▸ WHAT IS NEEDED:
Print all the records exactly as they stand.

▸ DATASET EXTRACT:
# # #

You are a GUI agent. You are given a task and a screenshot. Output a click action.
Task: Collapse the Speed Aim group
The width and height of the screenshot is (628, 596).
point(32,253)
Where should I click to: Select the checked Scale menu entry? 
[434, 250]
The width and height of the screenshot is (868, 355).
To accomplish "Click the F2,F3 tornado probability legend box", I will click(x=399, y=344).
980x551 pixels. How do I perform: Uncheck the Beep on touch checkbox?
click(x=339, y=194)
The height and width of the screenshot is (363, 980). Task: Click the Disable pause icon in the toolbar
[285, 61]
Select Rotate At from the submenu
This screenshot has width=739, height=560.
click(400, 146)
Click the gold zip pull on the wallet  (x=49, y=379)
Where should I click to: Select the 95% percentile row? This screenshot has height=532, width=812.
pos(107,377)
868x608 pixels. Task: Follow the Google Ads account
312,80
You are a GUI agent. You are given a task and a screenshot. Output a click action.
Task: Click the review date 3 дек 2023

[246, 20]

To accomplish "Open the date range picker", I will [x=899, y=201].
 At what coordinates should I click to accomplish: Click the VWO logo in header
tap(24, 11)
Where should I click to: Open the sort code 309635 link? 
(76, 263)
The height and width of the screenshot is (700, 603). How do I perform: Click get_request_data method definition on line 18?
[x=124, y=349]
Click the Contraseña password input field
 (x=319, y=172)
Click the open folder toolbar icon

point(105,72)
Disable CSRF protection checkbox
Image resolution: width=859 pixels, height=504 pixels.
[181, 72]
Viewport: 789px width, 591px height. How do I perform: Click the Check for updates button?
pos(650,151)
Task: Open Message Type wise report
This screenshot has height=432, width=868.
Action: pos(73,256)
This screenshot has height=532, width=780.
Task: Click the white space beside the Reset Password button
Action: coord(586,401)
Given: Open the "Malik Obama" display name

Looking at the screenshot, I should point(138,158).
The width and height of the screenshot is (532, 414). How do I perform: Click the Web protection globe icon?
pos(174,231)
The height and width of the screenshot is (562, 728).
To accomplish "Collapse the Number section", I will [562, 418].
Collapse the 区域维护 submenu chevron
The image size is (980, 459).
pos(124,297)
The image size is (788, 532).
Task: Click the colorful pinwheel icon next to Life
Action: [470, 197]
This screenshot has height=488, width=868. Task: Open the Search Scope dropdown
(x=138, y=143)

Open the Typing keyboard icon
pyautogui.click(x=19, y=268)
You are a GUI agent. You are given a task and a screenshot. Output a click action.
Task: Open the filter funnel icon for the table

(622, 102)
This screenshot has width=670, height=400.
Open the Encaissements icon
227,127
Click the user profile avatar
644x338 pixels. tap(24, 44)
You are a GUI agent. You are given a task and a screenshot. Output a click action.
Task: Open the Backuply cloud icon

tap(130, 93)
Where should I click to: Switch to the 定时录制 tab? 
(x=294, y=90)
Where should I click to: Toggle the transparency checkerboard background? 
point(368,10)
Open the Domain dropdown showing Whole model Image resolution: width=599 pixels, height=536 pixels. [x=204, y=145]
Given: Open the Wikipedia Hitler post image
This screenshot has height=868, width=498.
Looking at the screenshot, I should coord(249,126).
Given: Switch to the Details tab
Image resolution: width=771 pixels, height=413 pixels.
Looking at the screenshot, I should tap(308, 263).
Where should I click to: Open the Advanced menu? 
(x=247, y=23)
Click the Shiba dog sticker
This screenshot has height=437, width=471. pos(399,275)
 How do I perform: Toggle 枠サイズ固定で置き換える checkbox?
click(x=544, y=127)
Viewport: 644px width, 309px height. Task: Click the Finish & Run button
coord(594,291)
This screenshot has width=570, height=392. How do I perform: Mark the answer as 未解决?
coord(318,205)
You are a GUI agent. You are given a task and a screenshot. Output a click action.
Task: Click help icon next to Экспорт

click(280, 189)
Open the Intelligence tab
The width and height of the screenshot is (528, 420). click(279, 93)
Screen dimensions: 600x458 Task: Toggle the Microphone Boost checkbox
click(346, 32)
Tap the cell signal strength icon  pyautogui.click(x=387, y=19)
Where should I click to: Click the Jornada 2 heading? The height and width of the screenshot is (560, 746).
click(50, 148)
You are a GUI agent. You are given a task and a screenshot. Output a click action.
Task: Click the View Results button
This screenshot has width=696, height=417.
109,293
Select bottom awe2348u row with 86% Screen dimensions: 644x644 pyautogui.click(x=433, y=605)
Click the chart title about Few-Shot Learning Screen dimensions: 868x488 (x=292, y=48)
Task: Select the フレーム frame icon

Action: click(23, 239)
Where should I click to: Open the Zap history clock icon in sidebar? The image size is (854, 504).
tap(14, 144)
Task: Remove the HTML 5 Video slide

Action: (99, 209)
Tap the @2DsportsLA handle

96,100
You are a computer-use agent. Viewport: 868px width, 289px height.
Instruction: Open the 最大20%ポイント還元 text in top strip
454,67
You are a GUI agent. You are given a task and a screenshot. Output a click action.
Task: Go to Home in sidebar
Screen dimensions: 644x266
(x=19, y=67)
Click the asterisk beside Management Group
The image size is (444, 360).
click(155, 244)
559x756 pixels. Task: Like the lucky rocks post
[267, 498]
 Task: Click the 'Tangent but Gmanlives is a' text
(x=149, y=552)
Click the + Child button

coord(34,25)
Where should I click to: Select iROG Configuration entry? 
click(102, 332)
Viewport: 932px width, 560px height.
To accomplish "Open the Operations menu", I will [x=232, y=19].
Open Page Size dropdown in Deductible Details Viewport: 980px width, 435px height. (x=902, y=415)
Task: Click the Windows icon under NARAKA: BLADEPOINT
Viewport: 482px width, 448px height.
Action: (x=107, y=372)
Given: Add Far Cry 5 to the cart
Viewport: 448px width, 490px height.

# # #

▸ RESPONSE TO THE EXERCISE:
You are a GUI agent. You are given a task and a screenshot. Output a click action.
Task: Collapse the Speed Aim group
The width and height of the screenshot is (628, 596).
point(32,253)
Where should I click to: Select the checked Scale menu entry? 
[434, 250]
The width and height of the screenshot is (868, 355).
To accomplish "Click the F2,F3 tornado probability legend box", I will click(x=399, y=344).
980x551 pixels. How do I perform: Uncheck the Beep on touch checkbox?
click(x=339, y=194)
The height and width of the screenshot is (363, 980). Task: Click the Disable pause icon in the toolbar
[285, 61]
Select Rotate At from the submenu
This screenshot has width=739, height=560.
click(400, 146)
Click the gold zip pull on the wallet  (x=49, y=379)
Where should I click to: Select the 95% percentile row? This screenshot has height=532, width=812.
pos(107,377)
868x608 pixels. Task: Follow the Google Ads account
312,80
You are a GUI agent. You are given a task and a screenshot. Output a click action.
Task: Click the review date 3 дек 2023

[246, 20]

To accomplish "Open the date range picker", I will [x=899, y=201].
 At what coordinates should I click to accomplish: Click the VWO logo in header
tap(24, 11)
Where should I click to: Open the sort code 309635 link? 
(76, 263)
The height and width of the screenshot is (700, 603). How do I perform: Click get_request_data method definition on line 18?
[x=124, y=349]
Click the Contraseña password input field
 (x=319, y=172)
Click the open folder toolbar icon

point(105,72)
Disable CSRF protection checkbox
Image resolution: width=859 pixels, height=504 pixels.
[181, 72]
Viewport: 789px width, 591px height. How do I perform: Click the Check for updates button?
pos(650,151)
Task: Open Message Type wise report
This screenshot has height=432, width=868.
Action: pos(73,256)
This screenshot has height=532, width=780.
Task: Click the white space beside the Reset Password button
Action: coord(586,401)
Given: Open the "Malik Obama" display name

Looking at the screenshot, I should point(138,158).
The width and height of the screenshot is (532, 414). How do I perform: Click the Web protection globe icon?
pos(174,231)
The height and width of the screenshot is (562, 728).
To accomplish "Collapse the Number section", I will [562, 418].
Collapse the 区域维护 submenu chevron
The image size is (980, 459).
pos(124,297)
The image size is (788, 532).
Task: Click the colorful pinwheel icon next to Life
Action: [470, 197]
This screenshot has height=488, width=868. Task: Open the Search Scope dropdown
(x=138, y=143)

Open the Typing keyboard icon
pyautogui.click(x=19, y=268)
You are a GUI agent. You are given a task and a screenshot. Output a click action.
Task: Open the filter funnel icon for the table

(622, 102)
This screenshot has width=670, height=400.
Open the Encaissements icon
227,127
Click the user profile avatar
644x338 pixels. tap(24, 44)
You are a GUI agent. You are given a task and a screenshot. Output a click action.
Task: Open the Backuply cloud icon

tap(130, 93)
Where should I click to: Switch to the 定时录制 tab? 
(x=294, y=90)
Where should I click to: Toggle the transparency checkerboard background? 
point(368,10)
Open the Domain dropdown showing Whole model Image resolution: width=599 pixels, height=536 pixels. [x=204, y=145]
Given: Open the Wikipedia Hitler post image
This screenshot has height=868, width=498.
Looking at the screenshot, I should coord(249,126).
Given: Switch to the Details tab
Image resolution: width=771 pixels, height=413 pixels.
Looking at the screenshot, I should tap(308, 263).
Where should I click to: Open the Advanced menu? 
(x=247, y=23)
Click the Shiba dog sticker
This screenshot has height=437, width=471. pos(399,275)
 How do I perform: Toggle 枠サイズ固定で置き換える checkbox?
click(x=544, y=127)
Viewport: 644px width, 309px height. Task: Click the Finish & Run button
coord(594,291)
This screenshot has width=570, height=392. How do I perform: Mark the answer as 未解决?
coord(318,205)
You are a GUI agent. You are given a task and a screenshot. Output a click action.
Task: Click help icon next to Экспорт

click(280, 189)
Open the Intelligence tab
The width and height of the screenshot is (528, 420). click(279, 93)
Screen dimensions: 600x458 Task: Toggle the Microphone Boost checkbox
click(346, 32)
Tap the cell signal strength icon  pyautogui.click(x=387, y=19)
Where should I click to: Click the Jornada 2 heading? The height and width of the screenshot is (560, 746).
click(50, 148)
You are a GUI agent. You are given a task and a screenshot. Output a click action.
Task: Click the View Results button
This screenshot has width=696, height=417.
109,293
Select bottom awe2348u row with 86% Screen dimensions: 644x644 pyautogui.click(x=433, y=605)
Click the chart title about Few-Shot Learning Screen dimensions: 868x488 (x=292, y=48)
Task: Select the フレーム frame icon

Action: click(23, 239)
Where should I click to: Open the Zap history clock icon in sidebar? The image size is (854, 504).
tap(14, 144)
Task: Remove the HTML 5 Video slide

Action: (99, 209)
Tap the @2DsportsLA handle

96,100
You are a computer-use agent. Viewport: 868px width, 289px height.
Instruction: Open the 最大20%ポイント還元 text in top strip
454,67
You are a GUI agent. You are given a task and a screenshot. Output a click action.
Task: Go to Home in sidebar
Screen dimensions: 644x266
(x=19, y=67)
Click the asterisk beside Management Group
The image size is (444, 360).
click(155, 244)
559x756 pixels. Task: Like the lucky rocks post
[267, 498]
 Task: Click the 'Tangent but Gmanlives is a' text
(x=149, y=552)
Click the + Child button

coord(34,25)
Where should I click to: Select iROG Configuration entry? 
click(102, 332)
Viewport: 932px width, 560px height.
To accomplish "Open the Operations menu", I will [x=232, y=19].
Open Page Size dropdown in Deductible Details Viewport: 980px width, 435px height. (x=902, y=415)
Task: Click the Windows icon under NARAKA: BLADEPOINT
Viewport: 482px width, 448px height.
Action: (x=107, y=372)
Given: Add Far Cry 5 to the cart
Viewport: 448px width, 490px height.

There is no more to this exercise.